At Oba Market, Benin City, 5 litres of branded vegetable oil sells for ₦9,500. A year ago: ₦6,200. “Na palm oil dey make soup sweet,” says Mrs. Itohan Osahon, who fries akara. “But if I use imported oil, I no fit gain. If I use local, e dey scarce.”

She’s right. Local CPO trades at ₦1.1m/MT — cheaper than Malaysia’s ₦1.25m/MT landed. The problem is consistency. “Today e dey, tomorrow e no dey,” says Osahon. “How I go plan?”

That’s the final gap: aggregation. Nigeria’s 4m farmers produce 70% of output but sell through middlemen. Brazil solved this with cooperatives. Ghana did it with COCOBOD. Nigeria’s NIFOR has the research. We lack the politics.

WHAT MUST HAPPEN BEFORE 2027

1. Land: States must gazette oil palm belts and digitize titles. Edo’s model should go national.
2. Finance: CBN must move from Anchor Borrowers to “Anchor Processors” — fund mills that offtake from clusters.
3. Power: Give oil palm refineries gas at industrial rate. No refinery survives on diesel.
4. Certification:* FG should subsidize RSPO audit for first 500,000 smallholders. Cost: $150m. Return: $2bn yearly exports.
5. Politics: Any 2027 candidate who ignores agric is not serious. Oil rigs don’t vote. 4m farmers do.

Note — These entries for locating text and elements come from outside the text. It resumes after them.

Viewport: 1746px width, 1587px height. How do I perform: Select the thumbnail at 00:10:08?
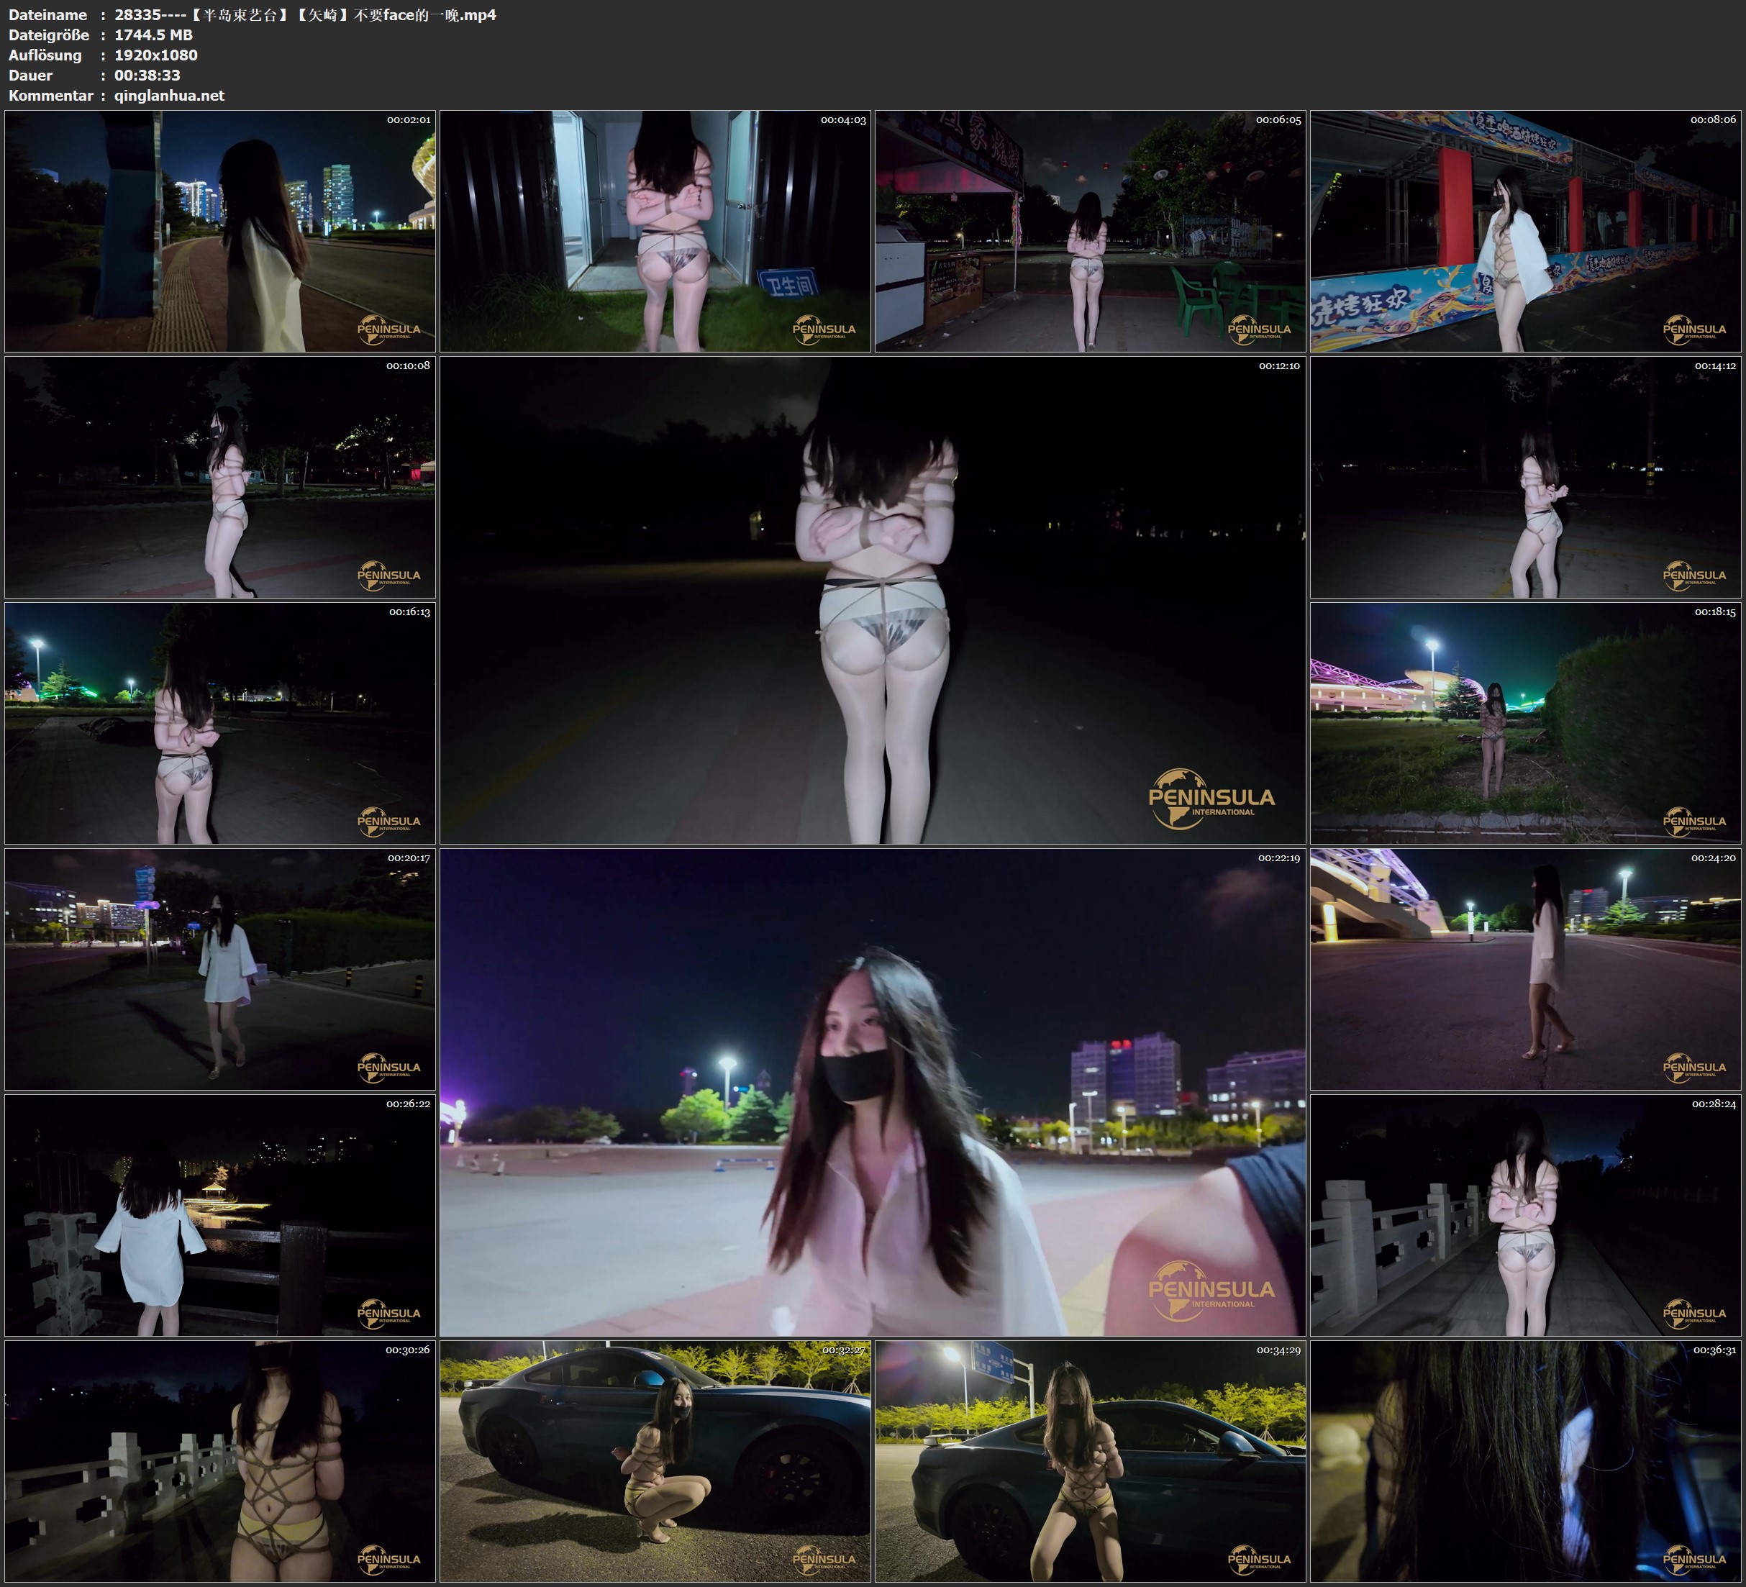(x=220, y=476)
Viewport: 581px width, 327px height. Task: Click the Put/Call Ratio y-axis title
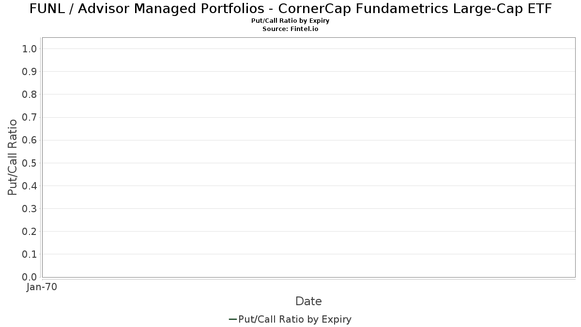pyautogui.click(x=13, y=157)
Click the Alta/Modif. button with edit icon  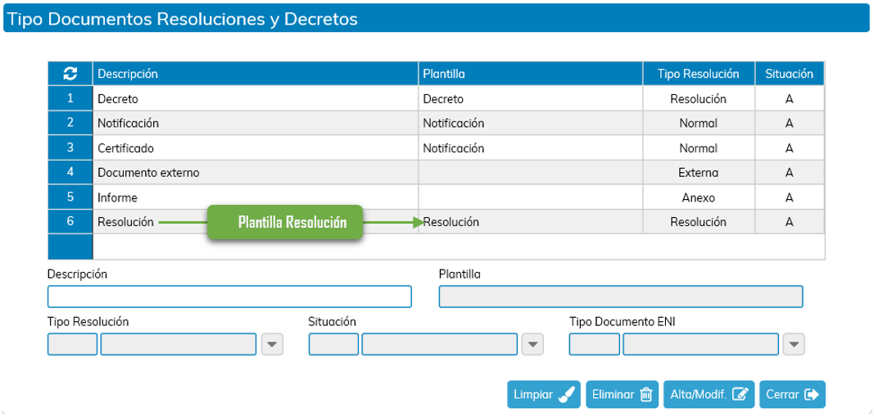click(x=709, y=395)

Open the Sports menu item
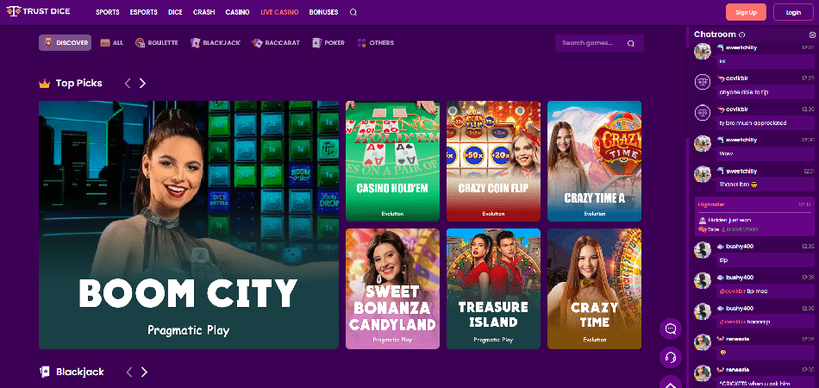click(x=108, y=12)
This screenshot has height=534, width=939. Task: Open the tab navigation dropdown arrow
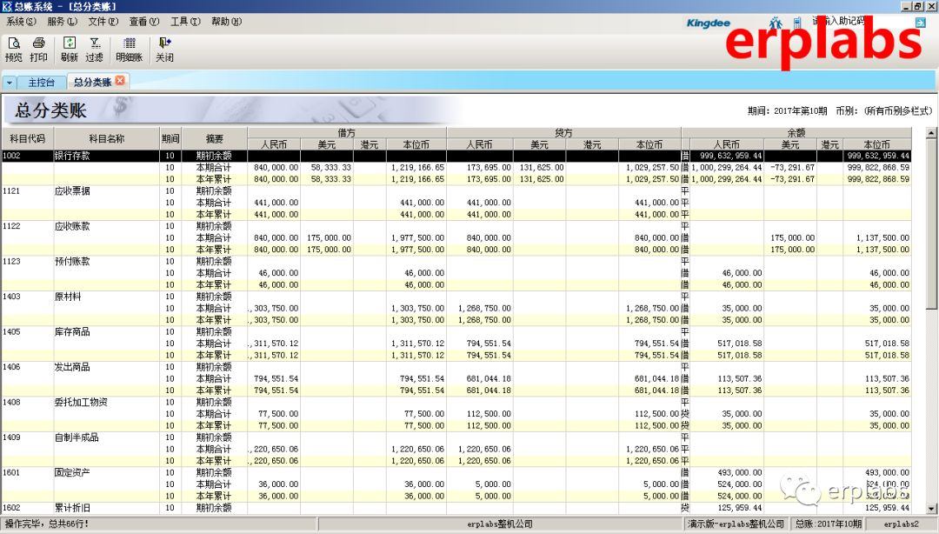(x=9, y=83)
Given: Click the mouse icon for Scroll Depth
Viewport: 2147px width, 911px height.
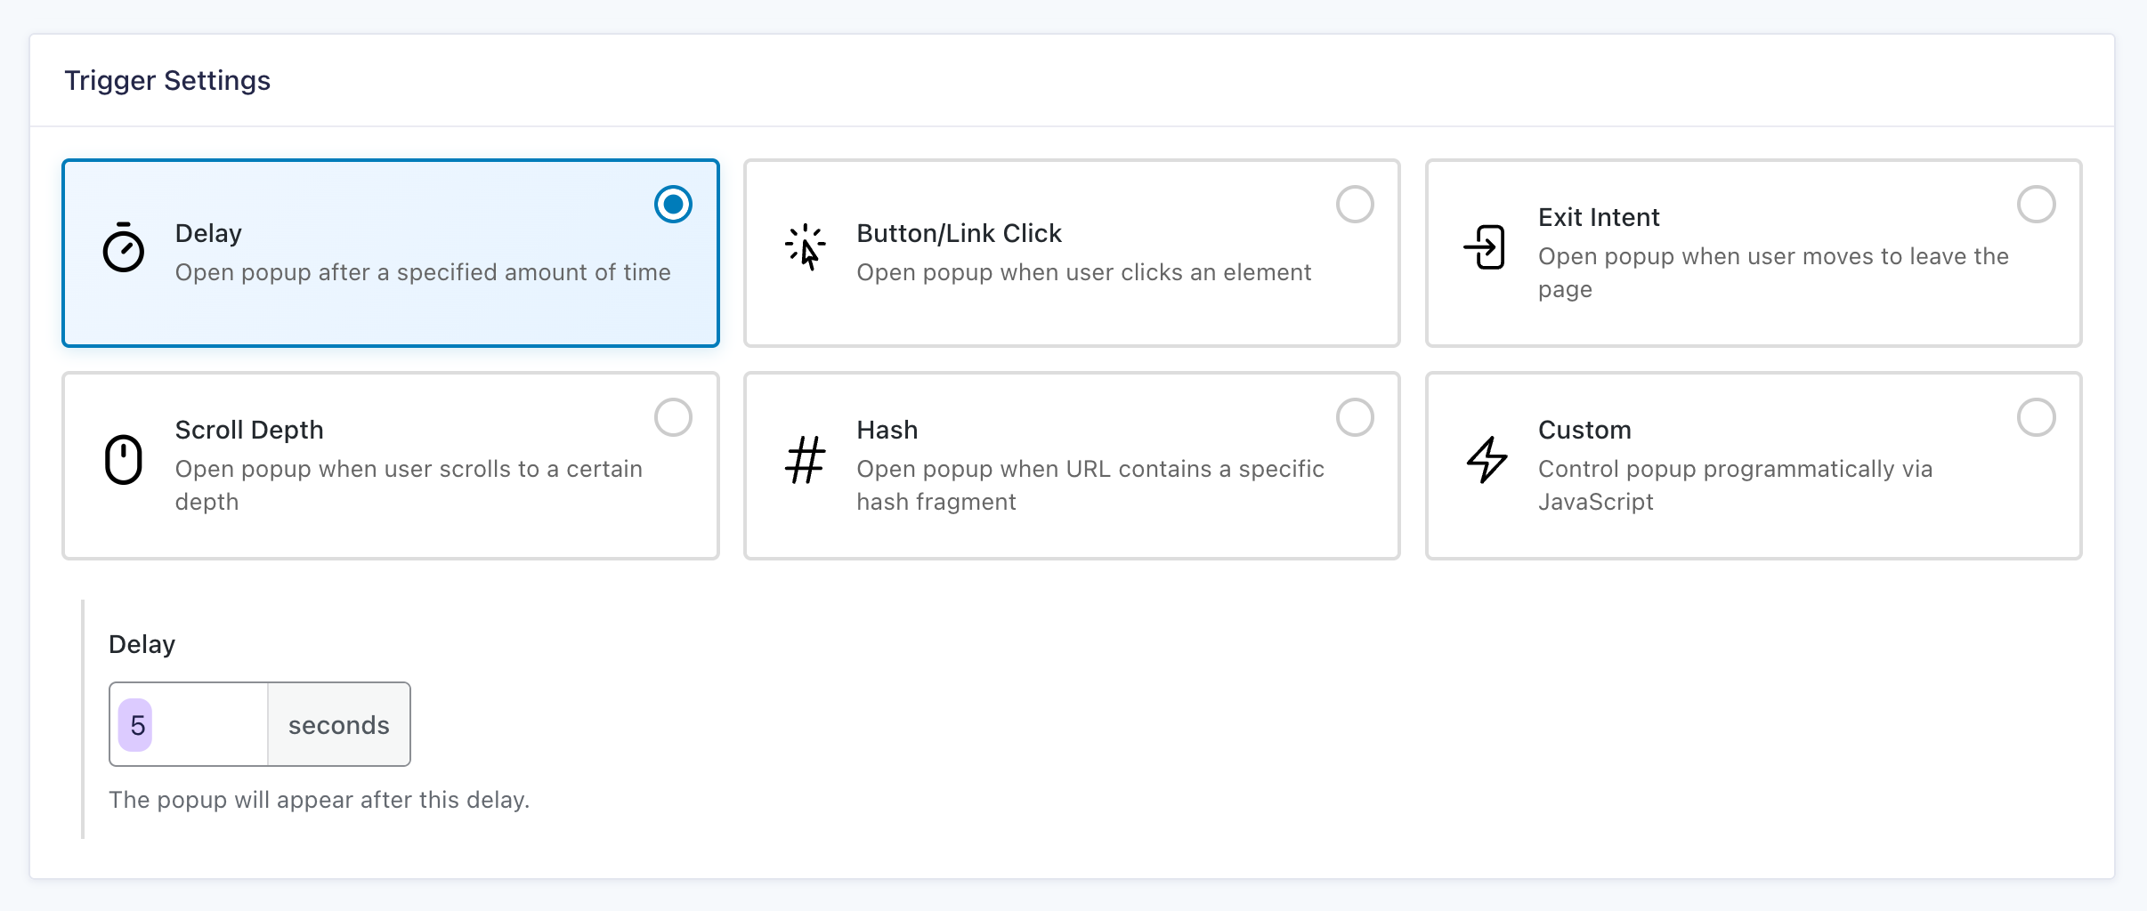Looking at the screenshot, I should 124,460.
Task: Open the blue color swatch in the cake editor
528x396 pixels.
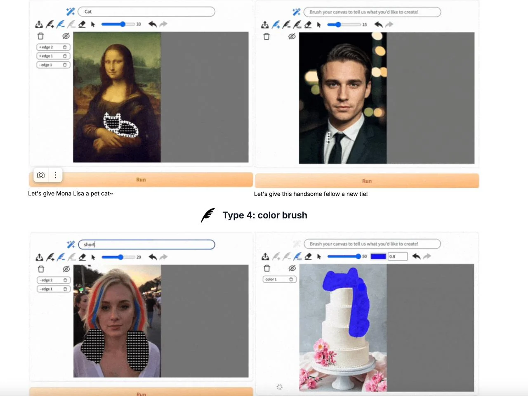Action: [x=378, y=256]
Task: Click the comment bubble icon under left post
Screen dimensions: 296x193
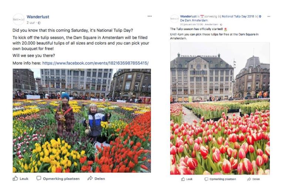Action: coord(39,178)
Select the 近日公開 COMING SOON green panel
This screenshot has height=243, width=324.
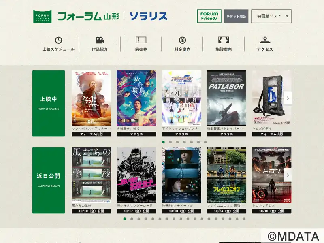[49, 180]
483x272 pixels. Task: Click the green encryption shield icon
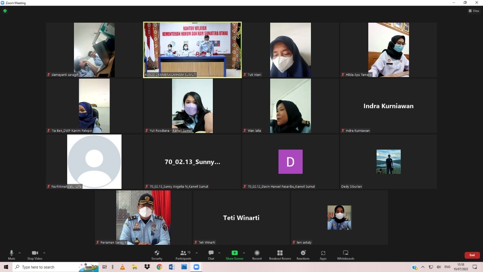tap(5, 11)
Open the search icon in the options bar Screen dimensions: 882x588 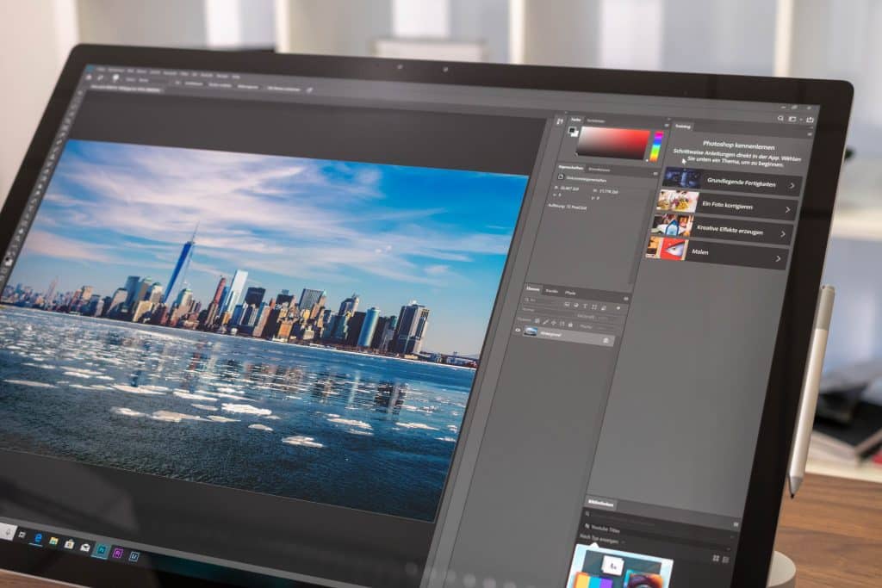[x=780, y=117]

In 1961, Malaysia came to NIFOR for seedlings. In 2026, Nigeria’s best agric students are studying Malaysia’s model. The irony isn’t lost on 72-year-old Pa Sunday Okoro, who still taps palm wine in Uromi. “My father made money from palm. I made small. My son ran to Canada. If government serious, my grandson go return.”

Green gold doesn’t need rigs. It needs rain, reform, and resolve. The trees are already in the ground. The question for 2027: who will water them?